Reproduce the listing verbatim.

▶ [Dataset entries]
= = =
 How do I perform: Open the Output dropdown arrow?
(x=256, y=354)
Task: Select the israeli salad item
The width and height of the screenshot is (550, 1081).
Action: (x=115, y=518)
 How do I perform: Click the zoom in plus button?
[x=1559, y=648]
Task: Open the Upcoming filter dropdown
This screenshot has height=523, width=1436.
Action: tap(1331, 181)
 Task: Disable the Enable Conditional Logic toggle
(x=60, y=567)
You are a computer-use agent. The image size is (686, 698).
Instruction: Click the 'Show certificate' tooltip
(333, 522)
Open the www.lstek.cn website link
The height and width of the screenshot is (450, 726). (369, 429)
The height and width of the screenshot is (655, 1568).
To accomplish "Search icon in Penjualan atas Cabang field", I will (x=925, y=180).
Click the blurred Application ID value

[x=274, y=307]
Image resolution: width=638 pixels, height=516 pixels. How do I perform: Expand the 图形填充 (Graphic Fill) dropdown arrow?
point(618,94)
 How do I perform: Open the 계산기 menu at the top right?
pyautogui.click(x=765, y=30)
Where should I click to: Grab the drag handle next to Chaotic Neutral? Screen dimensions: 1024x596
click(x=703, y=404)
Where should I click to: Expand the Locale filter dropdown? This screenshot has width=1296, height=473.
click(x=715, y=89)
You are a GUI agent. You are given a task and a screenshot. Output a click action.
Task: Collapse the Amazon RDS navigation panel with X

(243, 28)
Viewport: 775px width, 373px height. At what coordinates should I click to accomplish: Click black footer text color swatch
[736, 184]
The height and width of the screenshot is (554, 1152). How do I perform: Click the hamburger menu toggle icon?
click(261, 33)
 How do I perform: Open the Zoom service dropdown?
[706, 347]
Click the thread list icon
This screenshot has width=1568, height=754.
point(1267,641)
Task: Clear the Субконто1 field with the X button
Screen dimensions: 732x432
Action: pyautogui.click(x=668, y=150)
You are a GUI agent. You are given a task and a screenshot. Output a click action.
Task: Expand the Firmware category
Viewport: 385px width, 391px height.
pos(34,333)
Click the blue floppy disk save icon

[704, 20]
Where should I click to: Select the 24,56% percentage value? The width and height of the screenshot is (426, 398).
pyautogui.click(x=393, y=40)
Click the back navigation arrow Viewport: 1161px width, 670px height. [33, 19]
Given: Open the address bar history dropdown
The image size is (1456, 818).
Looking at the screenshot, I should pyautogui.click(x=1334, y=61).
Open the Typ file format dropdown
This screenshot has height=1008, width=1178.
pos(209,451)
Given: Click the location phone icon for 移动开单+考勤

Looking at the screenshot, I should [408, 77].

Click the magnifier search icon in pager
= = =
▶ [Exercise solution]
 How do I perform: Open the Output dropdown arrow?
(x=256, y=354)
Task: Select the israeli salad item
The width and height of the screenshot is (550, 1081).
Action: (x=115, y=518)
 How do I perform: Click the zoom in plus button?
[x=1559, y=648]
Task: Open the Upcoming filter dropdown
This screenshot has height=523, width=1436.
Action: tap(1331, 181)
 Task: Disable the Enable Conditional Logic toggle
(x=60, y=567)
You are a computer-use agent. The image size is (686, 698).
Instruction: Click the 'Show certificate' tooltip
(333, 522)
Open the www.lstek.cn website link
The height and width of the screenshot is (450, 726). (369, 429)
The height and width of the screenshot is (655, 1568).
To accomplish "Search icon in Penjualan atas Cabang field", I will (x=925, y=180).
Click the blurred Application ID value

[x=274, y=307]
Image resolution: width=638 pixels, height=516 pixels. How do I perform: Expand the 图形填充 (Graphic Fill) dropdown arrow?
point(618,94)
 How do I perform: Open the 계산기 menu at the top right?
pyautogui.click(x=765, y=30)
Where should I click to: Grab the drag handle next to Chaotic Neutral? Screen dimensions: 1024x596
click(x=703, y=404)
Where should I click to: Expand the Locale filter dropdown? This screenshot has width=1296, height=473.
click(x=715, y=89)
You are a GUI agent. You are given a task and a screenshot. Output a click action.
Task: Collapse the Amazon RDS navigation panel with X

(243, 28)
Viewport: 775px width, 373px height. At what coordinates should I click to accomplish: Click black footer text color swatch
[736, 184]
The height and width of the screenshot is (554, 1152). How do I perform: Click the hamburger menu toggle icon?
click(261, 33)
 How do I perform: Open the Zoom service dropdown?
[706, 347]
Click the thread list icon
This screenshot has width=1568, height=754.
point(1267,641)
Task: Clear the Субконто1 field with the X button
Screen dimensions: 732x432
Action: pyautogui.click(x=668, y=150)
You are a GUI agent. You are given a task and a screenshot. Output a click action.
Task: Expand the Firmware category
Viewport: 385px width, 391px height.
pos(34,333)
Click the blue floppy disk save icon

[704, 20]
Where should I click to: Select the 24,56% percentage value? The width and height of the screenshot is (426, 398).
pyautogui.click(x=393, y=40)
Click the back navigation arrow Viewport: 1161px width, 670px height. [33, 19]
Given: Open the address bar history dropdown
The image size is (1456, 818).
Looking at the screenshot, I should pyautogui.click(x=1334, y=61).
Open the Typ file format dropdown
This screenshot has height=1008, width=1178.
pos(209,451)
Given: Click the location phone icon for 移动开单+考勤

Looking at the screenshot, I should [408, 77].

Click the magnifier search icon in pager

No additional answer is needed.